Before the rescue, before the coffee, before I learned how many ways a person can say “I’m just looking” while already halfway committed, I decided I wanted a cat. Not a symbol. Not a hobby. A warm, opinionated animal in the room that would make the apartment feel less like a waiting area.
Once that decision existed, everything else followed in the practical way I like to pretend I run my life. I looked for the responsible path instead of the impulsive one, which is how I found Catty Corner Rescue. A small-town rescue with cats out during the day, managed and safe at night, and just enough coffee and human calm up front to make you forget you’re standing in the middle of other people’s hard endings.
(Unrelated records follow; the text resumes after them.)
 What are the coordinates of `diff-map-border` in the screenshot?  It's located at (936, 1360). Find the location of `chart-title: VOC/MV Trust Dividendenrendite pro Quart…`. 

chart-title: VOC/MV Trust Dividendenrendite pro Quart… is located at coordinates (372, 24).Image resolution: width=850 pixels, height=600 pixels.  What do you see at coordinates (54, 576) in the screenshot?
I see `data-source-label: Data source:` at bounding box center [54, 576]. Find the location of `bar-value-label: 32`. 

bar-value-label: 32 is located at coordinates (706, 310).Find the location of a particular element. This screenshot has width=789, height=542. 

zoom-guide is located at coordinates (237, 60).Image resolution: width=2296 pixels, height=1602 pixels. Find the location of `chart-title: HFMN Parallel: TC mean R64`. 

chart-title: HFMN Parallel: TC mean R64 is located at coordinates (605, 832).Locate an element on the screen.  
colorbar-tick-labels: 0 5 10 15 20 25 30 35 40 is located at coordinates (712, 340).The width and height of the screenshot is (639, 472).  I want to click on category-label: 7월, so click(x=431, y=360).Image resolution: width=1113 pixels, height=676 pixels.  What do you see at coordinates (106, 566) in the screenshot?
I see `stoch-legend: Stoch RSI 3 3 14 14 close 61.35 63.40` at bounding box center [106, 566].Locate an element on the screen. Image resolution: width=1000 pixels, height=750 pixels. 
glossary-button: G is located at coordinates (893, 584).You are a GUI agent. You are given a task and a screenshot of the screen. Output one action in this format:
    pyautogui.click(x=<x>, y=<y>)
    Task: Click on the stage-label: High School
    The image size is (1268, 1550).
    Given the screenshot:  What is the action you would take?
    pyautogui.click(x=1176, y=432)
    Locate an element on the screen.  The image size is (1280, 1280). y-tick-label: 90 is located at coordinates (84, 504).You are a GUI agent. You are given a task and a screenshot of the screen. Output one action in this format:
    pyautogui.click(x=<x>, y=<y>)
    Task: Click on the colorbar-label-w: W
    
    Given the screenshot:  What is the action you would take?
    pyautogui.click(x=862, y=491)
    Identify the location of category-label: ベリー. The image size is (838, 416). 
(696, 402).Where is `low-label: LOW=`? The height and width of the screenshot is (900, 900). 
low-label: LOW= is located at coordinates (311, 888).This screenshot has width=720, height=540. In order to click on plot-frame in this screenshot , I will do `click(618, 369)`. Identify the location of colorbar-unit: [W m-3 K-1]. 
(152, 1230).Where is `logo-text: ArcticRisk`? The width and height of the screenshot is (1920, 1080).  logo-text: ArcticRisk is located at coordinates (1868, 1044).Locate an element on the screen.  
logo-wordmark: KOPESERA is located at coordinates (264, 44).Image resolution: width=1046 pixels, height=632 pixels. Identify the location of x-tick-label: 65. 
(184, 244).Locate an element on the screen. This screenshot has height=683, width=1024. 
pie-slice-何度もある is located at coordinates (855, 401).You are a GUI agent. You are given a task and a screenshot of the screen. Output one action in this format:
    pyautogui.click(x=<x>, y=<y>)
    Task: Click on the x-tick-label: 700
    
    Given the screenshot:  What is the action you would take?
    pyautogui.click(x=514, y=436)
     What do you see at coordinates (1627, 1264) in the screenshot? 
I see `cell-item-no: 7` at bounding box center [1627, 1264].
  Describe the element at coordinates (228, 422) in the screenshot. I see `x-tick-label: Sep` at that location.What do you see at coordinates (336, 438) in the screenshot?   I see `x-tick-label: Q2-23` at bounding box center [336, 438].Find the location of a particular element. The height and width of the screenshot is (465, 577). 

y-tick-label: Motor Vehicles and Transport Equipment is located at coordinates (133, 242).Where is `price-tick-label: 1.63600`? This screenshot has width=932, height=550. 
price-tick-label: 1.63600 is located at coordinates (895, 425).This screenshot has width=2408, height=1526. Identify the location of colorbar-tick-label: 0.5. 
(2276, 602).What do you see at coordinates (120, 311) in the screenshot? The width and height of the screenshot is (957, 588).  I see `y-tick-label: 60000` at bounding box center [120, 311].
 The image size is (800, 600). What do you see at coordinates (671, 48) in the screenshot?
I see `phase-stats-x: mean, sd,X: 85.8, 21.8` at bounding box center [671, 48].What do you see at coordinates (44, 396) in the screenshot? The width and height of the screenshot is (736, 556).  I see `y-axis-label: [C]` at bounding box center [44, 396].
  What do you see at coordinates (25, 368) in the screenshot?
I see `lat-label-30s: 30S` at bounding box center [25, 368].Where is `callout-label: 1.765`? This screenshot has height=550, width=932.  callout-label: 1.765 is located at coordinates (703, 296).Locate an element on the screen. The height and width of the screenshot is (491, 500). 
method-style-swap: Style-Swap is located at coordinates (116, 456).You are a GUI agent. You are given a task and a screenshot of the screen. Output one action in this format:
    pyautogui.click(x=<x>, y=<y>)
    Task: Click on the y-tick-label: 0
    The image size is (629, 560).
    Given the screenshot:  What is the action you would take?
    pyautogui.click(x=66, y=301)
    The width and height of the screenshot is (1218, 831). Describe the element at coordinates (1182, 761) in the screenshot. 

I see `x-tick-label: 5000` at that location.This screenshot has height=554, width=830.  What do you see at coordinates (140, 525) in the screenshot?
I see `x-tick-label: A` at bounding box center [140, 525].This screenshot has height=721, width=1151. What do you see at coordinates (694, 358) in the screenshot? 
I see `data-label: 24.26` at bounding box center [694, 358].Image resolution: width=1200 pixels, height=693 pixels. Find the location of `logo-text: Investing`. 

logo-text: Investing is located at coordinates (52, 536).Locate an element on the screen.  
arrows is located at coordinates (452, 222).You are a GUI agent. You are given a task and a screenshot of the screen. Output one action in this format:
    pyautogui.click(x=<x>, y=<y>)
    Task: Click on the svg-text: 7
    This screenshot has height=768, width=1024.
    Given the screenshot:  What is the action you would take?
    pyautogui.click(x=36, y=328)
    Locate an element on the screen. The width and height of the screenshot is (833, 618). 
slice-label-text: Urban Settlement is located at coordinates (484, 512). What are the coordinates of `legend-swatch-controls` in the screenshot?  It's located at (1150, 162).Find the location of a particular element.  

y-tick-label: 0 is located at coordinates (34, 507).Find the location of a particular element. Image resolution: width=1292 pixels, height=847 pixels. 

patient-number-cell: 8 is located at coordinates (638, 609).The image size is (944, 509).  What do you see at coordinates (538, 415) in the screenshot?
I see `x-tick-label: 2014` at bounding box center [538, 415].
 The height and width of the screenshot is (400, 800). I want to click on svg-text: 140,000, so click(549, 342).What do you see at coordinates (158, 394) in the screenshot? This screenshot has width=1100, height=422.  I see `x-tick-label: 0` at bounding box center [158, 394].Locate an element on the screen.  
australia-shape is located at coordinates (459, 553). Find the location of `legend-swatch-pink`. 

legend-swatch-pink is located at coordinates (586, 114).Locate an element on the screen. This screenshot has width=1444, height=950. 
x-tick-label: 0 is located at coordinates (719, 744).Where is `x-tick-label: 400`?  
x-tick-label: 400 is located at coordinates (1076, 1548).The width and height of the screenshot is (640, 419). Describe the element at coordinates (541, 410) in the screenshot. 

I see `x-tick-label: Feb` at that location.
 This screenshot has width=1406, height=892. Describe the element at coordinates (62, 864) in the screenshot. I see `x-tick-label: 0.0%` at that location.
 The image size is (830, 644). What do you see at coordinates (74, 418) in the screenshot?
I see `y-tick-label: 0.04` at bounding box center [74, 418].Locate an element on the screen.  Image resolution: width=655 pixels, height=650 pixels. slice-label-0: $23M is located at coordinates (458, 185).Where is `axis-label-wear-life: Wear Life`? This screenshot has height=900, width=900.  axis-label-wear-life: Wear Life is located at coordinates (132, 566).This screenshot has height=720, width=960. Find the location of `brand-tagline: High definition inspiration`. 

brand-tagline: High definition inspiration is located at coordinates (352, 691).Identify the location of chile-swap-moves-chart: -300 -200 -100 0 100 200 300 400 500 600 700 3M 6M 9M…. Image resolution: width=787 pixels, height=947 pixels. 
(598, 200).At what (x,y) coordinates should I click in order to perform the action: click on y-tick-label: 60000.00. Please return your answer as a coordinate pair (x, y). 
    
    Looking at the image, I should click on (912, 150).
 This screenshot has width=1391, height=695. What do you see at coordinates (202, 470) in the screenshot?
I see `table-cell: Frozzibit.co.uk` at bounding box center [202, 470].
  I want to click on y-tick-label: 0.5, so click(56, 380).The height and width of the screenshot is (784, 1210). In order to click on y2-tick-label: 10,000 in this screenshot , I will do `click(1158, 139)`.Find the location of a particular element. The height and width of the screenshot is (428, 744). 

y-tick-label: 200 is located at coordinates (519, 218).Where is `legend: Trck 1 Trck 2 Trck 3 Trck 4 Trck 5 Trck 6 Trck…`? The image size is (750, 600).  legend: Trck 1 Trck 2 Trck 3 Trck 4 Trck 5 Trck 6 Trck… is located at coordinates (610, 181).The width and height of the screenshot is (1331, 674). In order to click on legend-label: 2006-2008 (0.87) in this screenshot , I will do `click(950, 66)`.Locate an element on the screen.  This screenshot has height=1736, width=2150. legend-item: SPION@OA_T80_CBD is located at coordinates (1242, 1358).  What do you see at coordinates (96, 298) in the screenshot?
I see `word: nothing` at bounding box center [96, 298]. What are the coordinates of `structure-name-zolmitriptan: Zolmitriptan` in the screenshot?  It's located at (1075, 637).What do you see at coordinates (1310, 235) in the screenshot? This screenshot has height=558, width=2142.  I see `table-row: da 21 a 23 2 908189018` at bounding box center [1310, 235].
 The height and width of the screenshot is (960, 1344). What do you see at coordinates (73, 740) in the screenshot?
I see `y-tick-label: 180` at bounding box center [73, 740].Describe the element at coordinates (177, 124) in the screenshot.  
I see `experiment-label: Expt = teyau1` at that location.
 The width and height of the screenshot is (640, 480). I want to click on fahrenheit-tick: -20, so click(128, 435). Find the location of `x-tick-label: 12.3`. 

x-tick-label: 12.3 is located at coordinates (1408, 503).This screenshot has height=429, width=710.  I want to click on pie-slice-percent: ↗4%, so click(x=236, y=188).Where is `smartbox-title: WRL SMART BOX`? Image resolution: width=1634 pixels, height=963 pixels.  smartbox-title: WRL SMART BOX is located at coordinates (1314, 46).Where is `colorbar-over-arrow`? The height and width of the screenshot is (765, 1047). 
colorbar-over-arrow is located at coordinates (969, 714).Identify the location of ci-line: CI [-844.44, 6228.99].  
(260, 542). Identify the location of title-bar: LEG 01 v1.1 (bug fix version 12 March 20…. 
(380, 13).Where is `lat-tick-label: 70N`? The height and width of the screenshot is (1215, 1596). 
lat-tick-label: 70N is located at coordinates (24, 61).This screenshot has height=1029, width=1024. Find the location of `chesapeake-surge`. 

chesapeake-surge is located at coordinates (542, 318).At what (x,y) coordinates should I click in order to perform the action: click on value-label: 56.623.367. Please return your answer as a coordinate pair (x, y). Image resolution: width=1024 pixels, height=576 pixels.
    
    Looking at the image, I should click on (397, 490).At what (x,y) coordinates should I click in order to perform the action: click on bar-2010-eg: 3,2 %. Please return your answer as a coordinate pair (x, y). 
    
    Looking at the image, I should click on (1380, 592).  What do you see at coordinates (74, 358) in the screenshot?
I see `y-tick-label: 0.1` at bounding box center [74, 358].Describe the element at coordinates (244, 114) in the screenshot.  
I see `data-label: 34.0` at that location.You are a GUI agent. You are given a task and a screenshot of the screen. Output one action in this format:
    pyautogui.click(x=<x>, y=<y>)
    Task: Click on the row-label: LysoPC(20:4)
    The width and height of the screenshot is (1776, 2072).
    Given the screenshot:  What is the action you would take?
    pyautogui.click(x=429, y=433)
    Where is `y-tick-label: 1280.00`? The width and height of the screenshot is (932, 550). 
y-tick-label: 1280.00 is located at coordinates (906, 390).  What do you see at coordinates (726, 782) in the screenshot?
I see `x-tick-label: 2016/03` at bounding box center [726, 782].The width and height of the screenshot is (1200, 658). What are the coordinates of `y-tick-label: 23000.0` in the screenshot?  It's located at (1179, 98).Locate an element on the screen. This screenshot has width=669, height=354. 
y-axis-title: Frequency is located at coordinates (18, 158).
This category is the container for the ongoing series that follows, in order, as I go from wanting a cat, to visiting the rescue, to bringing one home, to showing up often enough that I stop being a visitor and become part of the place.
It’s one viewpoint. The rescue holds because it’s one place with an ongoing life. Nothing gets reset just because a story ends. Same place, same people, and a steady rotation of cats and strangers who walk in acting casual while their faces give them away. The cats change, the visitors change, but the rescue stays the rescue, and I keep showing up to watch it happen.
Hard to tell when it becomes your life.
Probably right around the moment you stop saying you’re just there for the coffee.